Shaun kind of looked at me funny when I dug out a note card from the console of my car and told him to sign it earlier this week before he went to school.
"You got a letter in the mail from the fair board and you've gotten another premium for your pig," I told him.
He hurriedly wrote, "Thanks" across the bottom of the card and his name above it. (Well, we're going to have to work on that before next year, I thought.) I think that was the last of the thank you notes from the fair, so I took it up to the extension office the same day.
At first I was a little disgruntled to have to make another trip to the extension office for just one check and a single thank you note, but then I thought to myself, "no, don't be that way. Someone took the time to be generous." Just this morning he was talking about next year's pigs and other projects he wants to do. I was happy to hear he was still engaged in 4-H, I can't say the same about baseball though. He knows this premium money is what's going to help him be able to buy his pigs and other projects for 2020.
Honestly I was a little shocked he didn't balk when it came time to sign the thank you notes. I think he's more excited about getting a bank account and having "money" more than anything. He even emptied out his piggy bank in anticipation of getting the account. Now Mom just needs to find the time to make it to the bank with his money.
I remember when I got my first bank account. I was in high school and I believe it was after graduation when we took in our graduation gifts and opened an account. It wasn't until after I had my first real job that I opened a savings account.
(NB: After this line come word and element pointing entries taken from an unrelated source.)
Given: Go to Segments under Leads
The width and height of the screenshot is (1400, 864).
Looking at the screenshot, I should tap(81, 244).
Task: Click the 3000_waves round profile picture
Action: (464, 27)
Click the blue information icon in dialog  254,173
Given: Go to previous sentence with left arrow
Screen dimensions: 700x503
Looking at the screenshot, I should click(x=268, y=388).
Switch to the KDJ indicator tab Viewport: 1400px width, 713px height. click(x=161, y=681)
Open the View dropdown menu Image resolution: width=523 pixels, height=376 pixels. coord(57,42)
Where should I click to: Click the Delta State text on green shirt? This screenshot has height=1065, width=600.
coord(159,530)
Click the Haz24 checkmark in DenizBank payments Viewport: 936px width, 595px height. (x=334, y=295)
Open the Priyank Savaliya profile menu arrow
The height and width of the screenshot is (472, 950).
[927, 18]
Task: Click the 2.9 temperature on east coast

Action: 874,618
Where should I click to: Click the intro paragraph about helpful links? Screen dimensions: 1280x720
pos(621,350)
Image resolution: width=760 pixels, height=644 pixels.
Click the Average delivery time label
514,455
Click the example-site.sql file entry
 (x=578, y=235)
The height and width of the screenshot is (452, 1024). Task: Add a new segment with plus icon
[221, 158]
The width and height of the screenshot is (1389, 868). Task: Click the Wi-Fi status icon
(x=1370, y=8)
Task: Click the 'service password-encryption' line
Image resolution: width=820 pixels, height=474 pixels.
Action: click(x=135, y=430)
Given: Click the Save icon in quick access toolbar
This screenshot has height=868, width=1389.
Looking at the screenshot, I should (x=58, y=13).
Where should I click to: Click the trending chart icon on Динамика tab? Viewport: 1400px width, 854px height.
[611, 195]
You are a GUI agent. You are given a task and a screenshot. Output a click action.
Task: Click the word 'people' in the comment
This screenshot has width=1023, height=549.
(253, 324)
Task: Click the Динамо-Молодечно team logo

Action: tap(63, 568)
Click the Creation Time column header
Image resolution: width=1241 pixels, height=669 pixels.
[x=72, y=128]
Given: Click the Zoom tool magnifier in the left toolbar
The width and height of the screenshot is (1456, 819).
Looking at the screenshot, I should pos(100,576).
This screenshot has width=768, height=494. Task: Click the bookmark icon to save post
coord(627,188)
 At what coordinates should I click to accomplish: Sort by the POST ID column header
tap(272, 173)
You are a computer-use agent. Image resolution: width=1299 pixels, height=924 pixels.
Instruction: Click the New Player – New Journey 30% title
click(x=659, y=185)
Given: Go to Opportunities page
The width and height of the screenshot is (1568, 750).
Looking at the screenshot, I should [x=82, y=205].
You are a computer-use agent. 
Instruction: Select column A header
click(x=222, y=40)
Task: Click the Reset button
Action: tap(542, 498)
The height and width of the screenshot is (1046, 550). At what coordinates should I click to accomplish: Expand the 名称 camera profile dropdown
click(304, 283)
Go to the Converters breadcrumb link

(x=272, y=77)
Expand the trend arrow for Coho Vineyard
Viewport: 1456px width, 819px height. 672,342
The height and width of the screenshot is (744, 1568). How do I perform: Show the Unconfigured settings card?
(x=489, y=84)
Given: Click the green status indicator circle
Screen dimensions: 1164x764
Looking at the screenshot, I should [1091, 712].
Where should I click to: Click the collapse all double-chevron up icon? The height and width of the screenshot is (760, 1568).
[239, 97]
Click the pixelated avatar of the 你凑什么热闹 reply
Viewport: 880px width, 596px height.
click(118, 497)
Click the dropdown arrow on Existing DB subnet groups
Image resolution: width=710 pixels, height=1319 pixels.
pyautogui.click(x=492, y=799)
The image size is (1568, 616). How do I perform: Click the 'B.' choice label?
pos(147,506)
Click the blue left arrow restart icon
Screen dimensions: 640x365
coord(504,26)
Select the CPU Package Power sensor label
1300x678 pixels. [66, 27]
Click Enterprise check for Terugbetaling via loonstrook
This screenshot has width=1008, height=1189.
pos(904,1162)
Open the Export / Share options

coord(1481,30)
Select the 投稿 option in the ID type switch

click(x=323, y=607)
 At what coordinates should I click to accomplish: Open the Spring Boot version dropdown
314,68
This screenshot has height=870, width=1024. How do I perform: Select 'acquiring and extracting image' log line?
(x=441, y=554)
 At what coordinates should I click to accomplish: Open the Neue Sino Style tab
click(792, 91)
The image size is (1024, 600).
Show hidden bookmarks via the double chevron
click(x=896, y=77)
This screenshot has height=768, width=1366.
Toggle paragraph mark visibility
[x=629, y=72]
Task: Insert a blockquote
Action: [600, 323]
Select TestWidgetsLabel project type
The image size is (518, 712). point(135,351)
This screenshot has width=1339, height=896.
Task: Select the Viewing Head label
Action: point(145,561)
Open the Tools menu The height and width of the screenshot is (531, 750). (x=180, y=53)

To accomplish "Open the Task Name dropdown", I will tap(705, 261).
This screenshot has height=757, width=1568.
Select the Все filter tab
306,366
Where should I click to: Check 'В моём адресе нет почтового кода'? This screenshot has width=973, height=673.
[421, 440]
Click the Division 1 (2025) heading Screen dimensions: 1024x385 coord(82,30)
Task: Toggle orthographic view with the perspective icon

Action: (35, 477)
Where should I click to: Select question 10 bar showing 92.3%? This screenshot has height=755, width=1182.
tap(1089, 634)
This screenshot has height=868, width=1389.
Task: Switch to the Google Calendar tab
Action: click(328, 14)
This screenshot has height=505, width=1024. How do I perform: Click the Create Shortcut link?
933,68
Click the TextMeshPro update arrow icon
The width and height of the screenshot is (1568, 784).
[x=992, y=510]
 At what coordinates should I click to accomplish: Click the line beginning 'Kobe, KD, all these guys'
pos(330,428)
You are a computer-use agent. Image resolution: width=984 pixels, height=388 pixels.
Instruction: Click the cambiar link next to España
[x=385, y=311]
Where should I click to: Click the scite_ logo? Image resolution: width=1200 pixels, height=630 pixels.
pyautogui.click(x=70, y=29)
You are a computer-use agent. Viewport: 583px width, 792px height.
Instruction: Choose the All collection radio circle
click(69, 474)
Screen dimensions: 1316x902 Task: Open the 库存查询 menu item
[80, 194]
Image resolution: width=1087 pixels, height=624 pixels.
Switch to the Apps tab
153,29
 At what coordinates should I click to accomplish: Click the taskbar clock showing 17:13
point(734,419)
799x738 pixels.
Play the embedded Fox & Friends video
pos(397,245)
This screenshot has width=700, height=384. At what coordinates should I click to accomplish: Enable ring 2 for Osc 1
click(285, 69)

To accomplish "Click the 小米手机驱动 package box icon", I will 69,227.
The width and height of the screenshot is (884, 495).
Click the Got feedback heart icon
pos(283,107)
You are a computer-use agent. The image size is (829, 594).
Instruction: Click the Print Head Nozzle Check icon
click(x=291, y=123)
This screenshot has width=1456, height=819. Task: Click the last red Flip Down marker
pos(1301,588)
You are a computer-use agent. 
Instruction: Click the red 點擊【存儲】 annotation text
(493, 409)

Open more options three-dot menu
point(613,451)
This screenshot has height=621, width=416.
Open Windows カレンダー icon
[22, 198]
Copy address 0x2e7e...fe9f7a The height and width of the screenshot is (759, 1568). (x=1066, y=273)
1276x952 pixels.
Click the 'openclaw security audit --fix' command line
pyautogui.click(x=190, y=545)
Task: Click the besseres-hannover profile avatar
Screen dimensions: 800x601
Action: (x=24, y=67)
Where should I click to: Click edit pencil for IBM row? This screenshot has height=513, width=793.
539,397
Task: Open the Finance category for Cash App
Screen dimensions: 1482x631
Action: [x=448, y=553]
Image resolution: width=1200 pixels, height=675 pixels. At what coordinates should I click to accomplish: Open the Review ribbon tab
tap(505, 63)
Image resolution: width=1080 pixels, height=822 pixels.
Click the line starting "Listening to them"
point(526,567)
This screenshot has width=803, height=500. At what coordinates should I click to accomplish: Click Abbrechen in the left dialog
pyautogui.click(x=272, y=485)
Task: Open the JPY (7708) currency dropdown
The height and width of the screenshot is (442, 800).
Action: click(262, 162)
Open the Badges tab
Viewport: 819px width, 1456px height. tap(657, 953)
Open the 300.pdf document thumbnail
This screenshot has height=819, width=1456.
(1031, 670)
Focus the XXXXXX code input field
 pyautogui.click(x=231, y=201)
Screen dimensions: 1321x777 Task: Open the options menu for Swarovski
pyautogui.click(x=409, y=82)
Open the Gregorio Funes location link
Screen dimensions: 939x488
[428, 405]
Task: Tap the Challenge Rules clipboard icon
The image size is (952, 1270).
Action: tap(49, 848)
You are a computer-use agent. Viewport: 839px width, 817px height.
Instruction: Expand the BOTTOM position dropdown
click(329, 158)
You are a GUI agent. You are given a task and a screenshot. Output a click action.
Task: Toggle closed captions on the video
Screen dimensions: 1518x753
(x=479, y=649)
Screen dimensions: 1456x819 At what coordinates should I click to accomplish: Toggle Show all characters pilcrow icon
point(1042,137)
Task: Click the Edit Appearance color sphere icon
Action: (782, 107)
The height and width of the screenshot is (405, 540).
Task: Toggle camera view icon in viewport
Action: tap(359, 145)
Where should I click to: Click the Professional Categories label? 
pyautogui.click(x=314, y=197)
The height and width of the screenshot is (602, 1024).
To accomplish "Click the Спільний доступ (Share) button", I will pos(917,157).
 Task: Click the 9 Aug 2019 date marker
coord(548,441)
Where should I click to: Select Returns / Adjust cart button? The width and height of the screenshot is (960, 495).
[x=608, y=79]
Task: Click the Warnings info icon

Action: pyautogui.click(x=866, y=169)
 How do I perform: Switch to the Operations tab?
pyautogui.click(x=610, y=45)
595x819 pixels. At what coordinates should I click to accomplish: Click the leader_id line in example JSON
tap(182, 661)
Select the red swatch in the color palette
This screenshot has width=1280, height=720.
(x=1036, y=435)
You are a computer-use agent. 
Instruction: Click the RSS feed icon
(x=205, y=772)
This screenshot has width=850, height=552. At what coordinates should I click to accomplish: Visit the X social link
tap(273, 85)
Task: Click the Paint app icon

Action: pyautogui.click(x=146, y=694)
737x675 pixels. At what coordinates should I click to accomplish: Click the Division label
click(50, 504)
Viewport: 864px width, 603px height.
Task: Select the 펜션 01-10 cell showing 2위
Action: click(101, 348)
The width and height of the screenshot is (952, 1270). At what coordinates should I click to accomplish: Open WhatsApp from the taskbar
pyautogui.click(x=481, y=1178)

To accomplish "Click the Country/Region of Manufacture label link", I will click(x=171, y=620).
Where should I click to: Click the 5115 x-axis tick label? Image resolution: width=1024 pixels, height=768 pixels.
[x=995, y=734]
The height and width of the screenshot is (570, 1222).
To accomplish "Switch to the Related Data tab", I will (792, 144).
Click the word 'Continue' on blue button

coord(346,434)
We've tried to instill in the boys the need to save money and hopefully this will only solidify the need to have "money in the bank."
I didn't have a job until I went to college, and only then was it a work-study job that gave me spending money for the limited hours I had available during the week. I hope that helping the boys earn money and consequently save it they can have the funds needed for 4-H projects in the years to come, and maybe even college if they decide to go down that path.
Being his first year in 4-H, I was pretty happy with how the fair turned out. It was nice to see people I hadn't seen since I was in 4-H myself, and see him get to do some of the things I was able to do. Today while looking at social media, I noticed a fundraiser where proceeds will go to the "area buyer’s associations"—which will help support youth involved in 4-H and FFA. I thought that was a heck of an idea. Might be something counties with limited a business base could raise funds for 4-H and FFA groups in their areas. This particular fundraiser had new/used jeans for $3 and $4. They had more than 4,000 pairs of jeans to sell. I sure hope they are able to raise the funds they need.
What does your county do to raise funds for the youth activities?